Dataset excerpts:

▬▬▬

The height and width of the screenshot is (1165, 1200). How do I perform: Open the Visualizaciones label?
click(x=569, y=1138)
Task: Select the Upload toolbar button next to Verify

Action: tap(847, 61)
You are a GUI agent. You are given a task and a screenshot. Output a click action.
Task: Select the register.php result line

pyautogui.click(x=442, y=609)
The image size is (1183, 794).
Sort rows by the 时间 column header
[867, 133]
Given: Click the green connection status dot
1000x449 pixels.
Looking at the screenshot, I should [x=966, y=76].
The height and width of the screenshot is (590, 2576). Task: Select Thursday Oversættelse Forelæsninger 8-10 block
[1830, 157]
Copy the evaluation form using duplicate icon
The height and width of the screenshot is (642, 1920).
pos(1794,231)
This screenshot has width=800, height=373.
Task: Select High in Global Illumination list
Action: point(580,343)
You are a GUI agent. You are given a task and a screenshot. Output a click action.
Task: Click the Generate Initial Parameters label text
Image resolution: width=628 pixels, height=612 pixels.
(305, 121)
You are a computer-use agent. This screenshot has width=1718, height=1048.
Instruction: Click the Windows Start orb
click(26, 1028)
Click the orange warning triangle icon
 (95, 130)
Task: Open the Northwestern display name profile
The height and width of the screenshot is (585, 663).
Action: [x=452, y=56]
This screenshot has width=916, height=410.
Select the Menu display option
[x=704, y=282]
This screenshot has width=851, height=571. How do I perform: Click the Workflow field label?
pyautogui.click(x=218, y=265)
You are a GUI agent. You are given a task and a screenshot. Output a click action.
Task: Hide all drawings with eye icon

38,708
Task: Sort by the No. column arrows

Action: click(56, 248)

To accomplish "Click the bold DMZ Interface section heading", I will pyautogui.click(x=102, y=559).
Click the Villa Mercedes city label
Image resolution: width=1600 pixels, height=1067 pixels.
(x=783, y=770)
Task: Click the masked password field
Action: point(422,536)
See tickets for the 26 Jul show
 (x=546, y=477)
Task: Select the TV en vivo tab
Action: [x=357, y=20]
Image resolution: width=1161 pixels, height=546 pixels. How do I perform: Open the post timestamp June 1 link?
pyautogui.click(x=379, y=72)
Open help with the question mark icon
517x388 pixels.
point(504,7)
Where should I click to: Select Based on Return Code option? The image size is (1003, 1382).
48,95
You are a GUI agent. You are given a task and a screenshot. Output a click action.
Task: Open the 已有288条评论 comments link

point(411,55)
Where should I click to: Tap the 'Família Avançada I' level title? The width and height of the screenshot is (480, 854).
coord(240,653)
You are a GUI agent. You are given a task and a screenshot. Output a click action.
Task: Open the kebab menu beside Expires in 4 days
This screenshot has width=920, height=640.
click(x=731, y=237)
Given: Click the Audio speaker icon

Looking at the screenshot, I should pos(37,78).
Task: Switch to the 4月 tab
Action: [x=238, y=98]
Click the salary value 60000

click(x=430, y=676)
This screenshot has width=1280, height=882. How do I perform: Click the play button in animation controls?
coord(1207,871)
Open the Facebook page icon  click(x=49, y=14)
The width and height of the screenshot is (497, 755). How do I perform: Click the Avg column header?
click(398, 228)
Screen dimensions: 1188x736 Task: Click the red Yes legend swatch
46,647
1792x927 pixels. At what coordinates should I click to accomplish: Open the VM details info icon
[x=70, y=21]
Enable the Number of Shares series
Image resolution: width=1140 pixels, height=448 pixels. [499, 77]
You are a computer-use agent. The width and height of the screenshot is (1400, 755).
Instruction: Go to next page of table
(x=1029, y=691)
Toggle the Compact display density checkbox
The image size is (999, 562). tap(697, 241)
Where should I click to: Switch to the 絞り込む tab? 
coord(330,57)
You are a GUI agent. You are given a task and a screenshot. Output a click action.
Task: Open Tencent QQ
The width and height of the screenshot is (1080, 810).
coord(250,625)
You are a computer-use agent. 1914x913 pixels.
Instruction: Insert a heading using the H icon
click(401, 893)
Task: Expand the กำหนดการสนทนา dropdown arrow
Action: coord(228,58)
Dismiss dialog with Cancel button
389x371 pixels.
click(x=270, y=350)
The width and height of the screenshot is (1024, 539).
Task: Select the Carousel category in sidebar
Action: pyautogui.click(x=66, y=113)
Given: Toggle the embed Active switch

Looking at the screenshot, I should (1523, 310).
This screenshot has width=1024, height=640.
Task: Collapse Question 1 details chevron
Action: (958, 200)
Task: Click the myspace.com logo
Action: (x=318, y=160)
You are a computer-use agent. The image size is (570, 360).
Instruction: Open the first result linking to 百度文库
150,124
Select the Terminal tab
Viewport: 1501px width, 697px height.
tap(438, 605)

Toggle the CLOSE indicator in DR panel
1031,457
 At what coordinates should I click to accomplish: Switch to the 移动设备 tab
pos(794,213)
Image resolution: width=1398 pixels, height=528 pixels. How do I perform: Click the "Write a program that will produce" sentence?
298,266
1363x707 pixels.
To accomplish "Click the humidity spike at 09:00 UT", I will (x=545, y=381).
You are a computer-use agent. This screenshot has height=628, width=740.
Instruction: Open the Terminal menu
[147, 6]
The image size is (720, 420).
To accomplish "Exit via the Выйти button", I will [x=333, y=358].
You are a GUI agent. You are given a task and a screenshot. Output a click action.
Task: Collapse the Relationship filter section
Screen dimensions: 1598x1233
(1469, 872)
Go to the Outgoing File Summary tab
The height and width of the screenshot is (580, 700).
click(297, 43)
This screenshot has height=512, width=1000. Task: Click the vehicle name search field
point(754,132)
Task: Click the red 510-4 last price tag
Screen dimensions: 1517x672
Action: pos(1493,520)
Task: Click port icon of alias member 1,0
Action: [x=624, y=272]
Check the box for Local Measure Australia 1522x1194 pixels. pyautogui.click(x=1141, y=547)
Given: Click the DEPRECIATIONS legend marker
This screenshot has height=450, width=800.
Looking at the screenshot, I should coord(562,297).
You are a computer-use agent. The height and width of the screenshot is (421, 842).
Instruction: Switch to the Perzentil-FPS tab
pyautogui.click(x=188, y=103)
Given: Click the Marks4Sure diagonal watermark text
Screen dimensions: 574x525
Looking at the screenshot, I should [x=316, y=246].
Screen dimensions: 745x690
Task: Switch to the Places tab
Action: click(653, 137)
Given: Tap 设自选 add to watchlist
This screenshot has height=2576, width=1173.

▬▬▬

TASK DETAILS
From the records, copy out each line that includes the string "text".

RESPONSE
Task: Click the Generate Initial Parameters label text
Given: Click the Marks4Sure diagonal watermark text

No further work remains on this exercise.